Find the line containing "Choose the dark blue wind-speed swatch" in the listing below. Repeat it exactly, along with each following line up to and including the one containing "Task: Tap the Android recent apps icon".

* * *

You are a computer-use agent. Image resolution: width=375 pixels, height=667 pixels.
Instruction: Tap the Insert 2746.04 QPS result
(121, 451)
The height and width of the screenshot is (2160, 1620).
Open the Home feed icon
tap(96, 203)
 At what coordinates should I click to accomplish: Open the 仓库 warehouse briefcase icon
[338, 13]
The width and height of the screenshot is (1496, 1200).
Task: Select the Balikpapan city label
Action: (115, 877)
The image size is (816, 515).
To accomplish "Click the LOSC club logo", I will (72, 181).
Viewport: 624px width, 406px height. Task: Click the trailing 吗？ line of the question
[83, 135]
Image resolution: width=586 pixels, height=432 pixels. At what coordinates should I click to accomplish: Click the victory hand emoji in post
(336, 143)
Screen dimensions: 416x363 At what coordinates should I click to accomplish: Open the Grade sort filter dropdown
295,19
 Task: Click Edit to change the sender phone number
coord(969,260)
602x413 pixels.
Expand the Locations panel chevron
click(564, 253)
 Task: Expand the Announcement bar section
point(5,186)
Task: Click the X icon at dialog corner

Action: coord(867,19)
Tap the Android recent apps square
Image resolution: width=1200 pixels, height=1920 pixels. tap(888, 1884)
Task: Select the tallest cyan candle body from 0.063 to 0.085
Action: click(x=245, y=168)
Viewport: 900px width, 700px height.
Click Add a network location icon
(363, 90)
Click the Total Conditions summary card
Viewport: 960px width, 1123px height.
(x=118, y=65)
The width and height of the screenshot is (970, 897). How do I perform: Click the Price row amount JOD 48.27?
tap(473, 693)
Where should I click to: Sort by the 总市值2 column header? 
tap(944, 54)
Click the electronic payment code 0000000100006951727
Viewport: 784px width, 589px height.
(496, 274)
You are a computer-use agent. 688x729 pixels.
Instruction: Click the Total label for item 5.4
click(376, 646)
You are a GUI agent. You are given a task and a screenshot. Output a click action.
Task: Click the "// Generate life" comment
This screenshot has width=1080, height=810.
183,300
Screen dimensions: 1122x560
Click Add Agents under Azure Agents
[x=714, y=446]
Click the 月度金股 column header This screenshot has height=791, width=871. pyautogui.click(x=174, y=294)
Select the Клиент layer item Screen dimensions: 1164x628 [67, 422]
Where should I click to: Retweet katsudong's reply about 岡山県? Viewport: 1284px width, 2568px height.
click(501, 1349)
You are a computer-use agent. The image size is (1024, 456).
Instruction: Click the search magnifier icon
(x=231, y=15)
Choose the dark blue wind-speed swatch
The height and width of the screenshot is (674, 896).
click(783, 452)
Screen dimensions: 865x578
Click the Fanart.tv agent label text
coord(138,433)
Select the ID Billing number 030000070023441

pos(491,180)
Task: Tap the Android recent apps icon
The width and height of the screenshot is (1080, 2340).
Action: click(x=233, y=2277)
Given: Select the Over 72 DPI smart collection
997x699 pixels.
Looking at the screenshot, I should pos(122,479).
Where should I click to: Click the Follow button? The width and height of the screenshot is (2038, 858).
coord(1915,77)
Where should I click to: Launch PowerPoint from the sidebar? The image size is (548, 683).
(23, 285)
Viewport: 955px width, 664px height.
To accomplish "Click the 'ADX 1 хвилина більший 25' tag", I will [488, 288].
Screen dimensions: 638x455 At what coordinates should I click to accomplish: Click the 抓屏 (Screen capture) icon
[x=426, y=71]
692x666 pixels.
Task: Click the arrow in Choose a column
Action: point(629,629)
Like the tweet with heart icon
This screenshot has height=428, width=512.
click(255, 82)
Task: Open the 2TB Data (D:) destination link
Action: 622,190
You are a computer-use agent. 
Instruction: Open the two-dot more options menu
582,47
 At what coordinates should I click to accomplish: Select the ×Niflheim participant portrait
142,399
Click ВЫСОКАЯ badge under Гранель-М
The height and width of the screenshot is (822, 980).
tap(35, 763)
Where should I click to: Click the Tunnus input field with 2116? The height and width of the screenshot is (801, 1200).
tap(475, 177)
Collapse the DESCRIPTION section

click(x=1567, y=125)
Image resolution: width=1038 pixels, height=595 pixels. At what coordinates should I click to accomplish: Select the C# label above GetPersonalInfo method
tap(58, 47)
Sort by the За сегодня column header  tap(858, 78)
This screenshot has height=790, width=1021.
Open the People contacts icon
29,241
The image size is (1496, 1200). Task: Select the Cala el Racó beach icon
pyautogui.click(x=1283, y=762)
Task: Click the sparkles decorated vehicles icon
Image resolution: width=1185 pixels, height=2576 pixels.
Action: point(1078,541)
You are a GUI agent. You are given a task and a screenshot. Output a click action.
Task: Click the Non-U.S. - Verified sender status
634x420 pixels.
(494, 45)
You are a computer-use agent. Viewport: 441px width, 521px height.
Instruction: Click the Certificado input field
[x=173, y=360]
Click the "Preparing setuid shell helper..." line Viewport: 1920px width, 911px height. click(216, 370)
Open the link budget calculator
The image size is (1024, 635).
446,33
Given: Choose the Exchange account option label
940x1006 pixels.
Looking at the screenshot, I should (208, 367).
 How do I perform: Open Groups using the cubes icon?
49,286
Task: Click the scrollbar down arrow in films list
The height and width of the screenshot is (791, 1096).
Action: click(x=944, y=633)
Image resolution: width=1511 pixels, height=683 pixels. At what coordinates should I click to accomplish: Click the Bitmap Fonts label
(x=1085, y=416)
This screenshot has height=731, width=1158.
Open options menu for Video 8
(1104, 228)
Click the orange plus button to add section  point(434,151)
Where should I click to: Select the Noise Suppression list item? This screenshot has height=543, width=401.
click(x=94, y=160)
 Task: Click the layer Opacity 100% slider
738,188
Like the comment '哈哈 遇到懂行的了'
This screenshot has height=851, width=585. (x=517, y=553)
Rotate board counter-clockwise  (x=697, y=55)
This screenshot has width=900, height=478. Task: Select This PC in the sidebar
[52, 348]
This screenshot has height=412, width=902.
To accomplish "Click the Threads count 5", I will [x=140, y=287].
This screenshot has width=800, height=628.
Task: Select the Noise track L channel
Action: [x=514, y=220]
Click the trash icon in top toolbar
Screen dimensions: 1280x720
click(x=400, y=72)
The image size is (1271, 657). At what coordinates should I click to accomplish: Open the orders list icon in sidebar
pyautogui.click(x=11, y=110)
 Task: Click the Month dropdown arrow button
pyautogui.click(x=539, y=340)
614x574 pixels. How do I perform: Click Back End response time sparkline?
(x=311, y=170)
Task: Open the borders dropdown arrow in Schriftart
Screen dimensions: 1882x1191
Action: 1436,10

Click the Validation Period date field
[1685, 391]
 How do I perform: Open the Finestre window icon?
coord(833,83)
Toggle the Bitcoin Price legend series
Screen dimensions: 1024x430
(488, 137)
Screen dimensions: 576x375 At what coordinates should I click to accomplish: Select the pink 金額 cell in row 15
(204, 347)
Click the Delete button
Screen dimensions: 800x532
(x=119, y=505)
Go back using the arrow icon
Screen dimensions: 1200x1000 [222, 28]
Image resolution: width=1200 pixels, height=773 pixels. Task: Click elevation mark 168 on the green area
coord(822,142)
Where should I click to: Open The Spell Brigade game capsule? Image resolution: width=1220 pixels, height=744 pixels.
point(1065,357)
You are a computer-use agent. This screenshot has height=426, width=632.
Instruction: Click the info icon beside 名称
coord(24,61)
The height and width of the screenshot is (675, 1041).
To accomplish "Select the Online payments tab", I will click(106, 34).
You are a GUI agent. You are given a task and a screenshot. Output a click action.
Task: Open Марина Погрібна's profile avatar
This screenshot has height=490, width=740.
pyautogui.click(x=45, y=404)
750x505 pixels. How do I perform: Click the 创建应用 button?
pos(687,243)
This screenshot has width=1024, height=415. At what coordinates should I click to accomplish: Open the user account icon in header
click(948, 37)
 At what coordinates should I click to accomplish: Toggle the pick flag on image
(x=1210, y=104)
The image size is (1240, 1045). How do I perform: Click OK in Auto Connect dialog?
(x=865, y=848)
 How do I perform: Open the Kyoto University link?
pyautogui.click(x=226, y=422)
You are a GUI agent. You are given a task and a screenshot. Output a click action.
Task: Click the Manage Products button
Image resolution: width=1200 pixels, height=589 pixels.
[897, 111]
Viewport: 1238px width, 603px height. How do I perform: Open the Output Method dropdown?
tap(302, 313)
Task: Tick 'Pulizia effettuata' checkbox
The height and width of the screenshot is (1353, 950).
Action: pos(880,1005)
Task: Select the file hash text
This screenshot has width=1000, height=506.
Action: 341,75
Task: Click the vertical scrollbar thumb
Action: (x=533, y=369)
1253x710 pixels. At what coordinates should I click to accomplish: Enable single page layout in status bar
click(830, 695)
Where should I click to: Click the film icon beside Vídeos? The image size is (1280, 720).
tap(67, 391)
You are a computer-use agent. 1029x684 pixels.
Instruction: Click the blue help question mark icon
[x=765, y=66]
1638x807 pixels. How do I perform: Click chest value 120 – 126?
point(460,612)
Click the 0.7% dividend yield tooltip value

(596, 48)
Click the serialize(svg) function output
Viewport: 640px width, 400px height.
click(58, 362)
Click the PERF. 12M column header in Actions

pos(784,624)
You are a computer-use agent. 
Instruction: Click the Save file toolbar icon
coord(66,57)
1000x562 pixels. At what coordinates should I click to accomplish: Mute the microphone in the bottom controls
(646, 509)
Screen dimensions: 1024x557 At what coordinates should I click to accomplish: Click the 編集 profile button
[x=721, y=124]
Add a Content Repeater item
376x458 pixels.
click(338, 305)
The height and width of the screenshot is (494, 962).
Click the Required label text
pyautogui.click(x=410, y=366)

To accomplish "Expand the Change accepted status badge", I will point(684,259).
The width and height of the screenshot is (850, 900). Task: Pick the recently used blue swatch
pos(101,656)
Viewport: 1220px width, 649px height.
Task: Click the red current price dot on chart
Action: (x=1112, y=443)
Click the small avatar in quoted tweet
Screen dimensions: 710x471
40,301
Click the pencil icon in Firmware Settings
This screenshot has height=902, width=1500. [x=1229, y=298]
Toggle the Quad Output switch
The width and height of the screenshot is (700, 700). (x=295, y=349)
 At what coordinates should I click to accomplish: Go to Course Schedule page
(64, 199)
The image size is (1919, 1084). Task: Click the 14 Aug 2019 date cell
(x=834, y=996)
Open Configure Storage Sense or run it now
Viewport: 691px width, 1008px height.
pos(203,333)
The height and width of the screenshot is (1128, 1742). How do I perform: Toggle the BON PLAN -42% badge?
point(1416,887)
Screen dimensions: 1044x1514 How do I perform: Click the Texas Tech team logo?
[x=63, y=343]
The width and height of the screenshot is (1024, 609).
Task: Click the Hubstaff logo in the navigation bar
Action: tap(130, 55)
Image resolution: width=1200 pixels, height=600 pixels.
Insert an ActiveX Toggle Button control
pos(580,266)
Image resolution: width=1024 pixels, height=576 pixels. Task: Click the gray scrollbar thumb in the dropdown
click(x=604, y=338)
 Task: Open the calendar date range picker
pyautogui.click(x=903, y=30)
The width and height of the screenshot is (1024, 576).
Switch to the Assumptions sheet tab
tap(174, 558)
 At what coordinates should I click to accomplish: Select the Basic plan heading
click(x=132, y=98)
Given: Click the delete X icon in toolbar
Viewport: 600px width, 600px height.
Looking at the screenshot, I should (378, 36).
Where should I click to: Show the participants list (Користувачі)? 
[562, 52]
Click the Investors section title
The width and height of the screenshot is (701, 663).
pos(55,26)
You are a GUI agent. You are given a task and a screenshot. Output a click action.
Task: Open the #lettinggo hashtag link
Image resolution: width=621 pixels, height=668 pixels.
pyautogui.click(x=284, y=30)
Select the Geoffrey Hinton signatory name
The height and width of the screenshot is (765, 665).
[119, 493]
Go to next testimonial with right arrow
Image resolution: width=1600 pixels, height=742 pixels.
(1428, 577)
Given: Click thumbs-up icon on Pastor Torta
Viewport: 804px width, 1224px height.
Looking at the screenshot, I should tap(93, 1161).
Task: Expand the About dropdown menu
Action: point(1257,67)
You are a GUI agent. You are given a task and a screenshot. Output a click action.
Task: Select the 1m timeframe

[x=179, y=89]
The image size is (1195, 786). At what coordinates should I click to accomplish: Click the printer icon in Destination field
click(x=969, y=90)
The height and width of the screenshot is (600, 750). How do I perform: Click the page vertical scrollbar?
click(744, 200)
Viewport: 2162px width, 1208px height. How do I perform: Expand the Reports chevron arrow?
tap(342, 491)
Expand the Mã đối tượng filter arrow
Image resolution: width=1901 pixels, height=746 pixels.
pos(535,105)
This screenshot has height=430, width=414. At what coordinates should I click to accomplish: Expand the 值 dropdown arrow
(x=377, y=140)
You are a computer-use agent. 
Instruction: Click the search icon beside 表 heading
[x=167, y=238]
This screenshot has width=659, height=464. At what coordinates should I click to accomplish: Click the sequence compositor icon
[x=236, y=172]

* * *

[ANSWER SPACE]
Choose the dark blue wind-speed swatch
The height and width of the screenshot is (674, 896).
click(783, 452)
Screen dimensions: 865x578
Click the Fanart.tv agent label text
coord(138,433)
Select the ID Billing number 030000070023441

pos(491,180)
Task: Tap the Android recent apps icon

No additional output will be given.